Of course, impotence became medicalized in 1998 when Pfizer introduced Viagra. Later, as we began to understand more about the relationship between nitric oxide and erections, we found natural supplements like punicaligan, pycnogenol, and other polyphenols that could mimic, albeit to a lesser degree, the powers of Viagra and other similar drugs.
Granted, there were those who still had problems because they really did have deep-rooted psychological problems or, as mentioned earlier, the penis had merely aged and developed fibrotic tissue.
Regardless, impotence has come a long way since the Middle Ages when it was thought to be caused by a demon or a witch. In the late 1700s, blame shifted to men themselves. 1760 saw the publication of a book called Onaism; Or, A Treatise upon the Disorders Produced by Masturbation. Read throughout Europe and America, the book spread the belief that sperm was a vital source of life energy and bad things happened when you squandered it.
Masturbation and casual sex – especially with women considered unattractive – led to all kinds of medical problems like blindness, heart trouble, insanity, stupidity, acne, clammy hands, acrid belches, "a flow of fetid matter from the fundament," stooped shoulders, flabby muscles, and of course, impotence. The cure, of course, was simply to stop beating off.
Entrepreneurs saw an opportunity to cash in on the problem, so the U.S. Patent Office was besieged by anti-masturbation devices, some even consisting of adjustable rings lined with spikes. Any nocturnal erections would be punished by extreme pain. Other devices gave the user an electric shock or, more mercifully, merely started to tug on the pubic hairs when an erection reared its trepidatious head.
This type of thinking carried over well into the 20th century, perhaps culminating in the 1916 publication of Practical Treatise on the Causes, Symptoms, and Treatment of Sexual Impotence and Other Sexual Disorders in Men and Women.
The author, American physician William Robinson, was big on preventing premature awakening of sexual desires in the young, strongly urging parents "to keep their boys away from sensuous musical comedies and obscene vaudeville acts."
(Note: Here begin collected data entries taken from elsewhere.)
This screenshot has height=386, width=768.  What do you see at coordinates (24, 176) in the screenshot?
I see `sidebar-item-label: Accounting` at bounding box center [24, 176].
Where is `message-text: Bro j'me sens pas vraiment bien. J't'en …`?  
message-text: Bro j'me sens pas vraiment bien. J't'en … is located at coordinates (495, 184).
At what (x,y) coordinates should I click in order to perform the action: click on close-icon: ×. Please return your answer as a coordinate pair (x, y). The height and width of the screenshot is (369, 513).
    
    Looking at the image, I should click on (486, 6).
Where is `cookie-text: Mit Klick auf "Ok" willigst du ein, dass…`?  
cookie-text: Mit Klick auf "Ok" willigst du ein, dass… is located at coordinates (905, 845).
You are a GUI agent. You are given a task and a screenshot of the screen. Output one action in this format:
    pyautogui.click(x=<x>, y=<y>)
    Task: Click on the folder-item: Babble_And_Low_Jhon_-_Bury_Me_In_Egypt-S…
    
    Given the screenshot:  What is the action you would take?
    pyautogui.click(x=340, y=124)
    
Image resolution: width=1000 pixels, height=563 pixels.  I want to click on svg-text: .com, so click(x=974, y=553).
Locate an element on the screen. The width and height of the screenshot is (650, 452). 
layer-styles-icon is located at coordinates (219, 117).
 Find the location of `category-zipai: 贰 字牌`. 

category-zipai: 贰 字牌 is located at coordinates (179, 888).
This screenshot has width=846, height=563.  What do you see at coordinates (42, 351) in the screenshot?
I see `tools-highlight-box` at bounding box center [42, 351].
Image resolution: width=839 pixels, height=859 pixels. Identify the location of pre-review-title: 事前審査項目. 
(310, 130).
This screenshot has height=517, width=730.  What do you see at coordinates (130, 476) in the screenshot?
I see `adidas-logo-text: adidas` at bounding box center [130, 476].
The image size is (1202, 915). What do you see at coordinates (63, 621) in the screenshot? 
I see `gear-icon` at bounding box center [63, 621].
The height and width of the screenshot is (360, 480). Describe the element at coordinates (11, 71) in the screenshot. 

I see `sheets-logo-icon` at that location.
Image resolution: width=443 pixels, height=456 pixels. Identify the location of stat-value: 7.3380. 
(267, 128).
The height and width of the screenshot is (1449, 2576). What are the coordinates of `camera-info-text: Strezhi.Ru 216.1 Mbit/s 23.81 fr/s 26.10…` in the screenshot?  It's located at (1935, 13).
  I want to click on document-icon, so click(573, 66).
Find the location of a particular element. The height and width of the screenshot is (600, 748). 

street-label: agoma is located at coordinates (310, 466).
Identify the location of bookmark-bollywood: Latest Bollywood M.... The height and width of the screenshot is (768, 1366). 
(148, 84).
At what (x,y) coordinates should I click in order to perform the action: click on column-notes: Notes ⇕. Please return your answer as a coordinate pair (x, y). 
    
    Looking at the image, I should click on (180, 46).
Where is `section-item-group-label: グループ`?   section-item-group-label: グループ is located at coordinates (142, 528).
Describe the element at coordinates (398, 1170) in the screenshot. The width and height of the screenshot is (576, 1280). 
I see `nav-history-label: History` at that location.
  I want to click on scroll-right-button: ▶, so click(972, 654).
Another party poop, a Dr. Crommelinck, even urged men to avoid touching their genitals at any time – even while urinating – lest they got excited. He advised, "Urinate quickly, do not shake your penis, even if it means having several drops of urine drip into your pants." This no doubt gave birth to the old lavatory chestnut, "Shake it more than twice and you're playing with it."
Luckily, the medical world is now a little more accepting of masturbation, and the true reasons for impotence have been pinned down to mostly treatable conditions.
Still, it makes you wonder if all this hand wringing is more trouble than it's worth. In many ways, having a penis is like owning an exotic sports car you can barely afford, a sports car that consumes 95% of your thoughts and your energy.
We wonder if we'd be happier, if life would be simpler, if we just got rid of the damn things.
Yeah, maybe, but we know full well we'd soon be at Dr. Hsu's clinic, begging for him to slap that baby back on and, while we're thinking about it, to give us a few spares from that collection just in case we run into a jealous Thai woman with a kitchen knife.
Much of the info in this article came from a great book by Mary Roach titled, Bonk, The Curious Coupling of Science and Sex.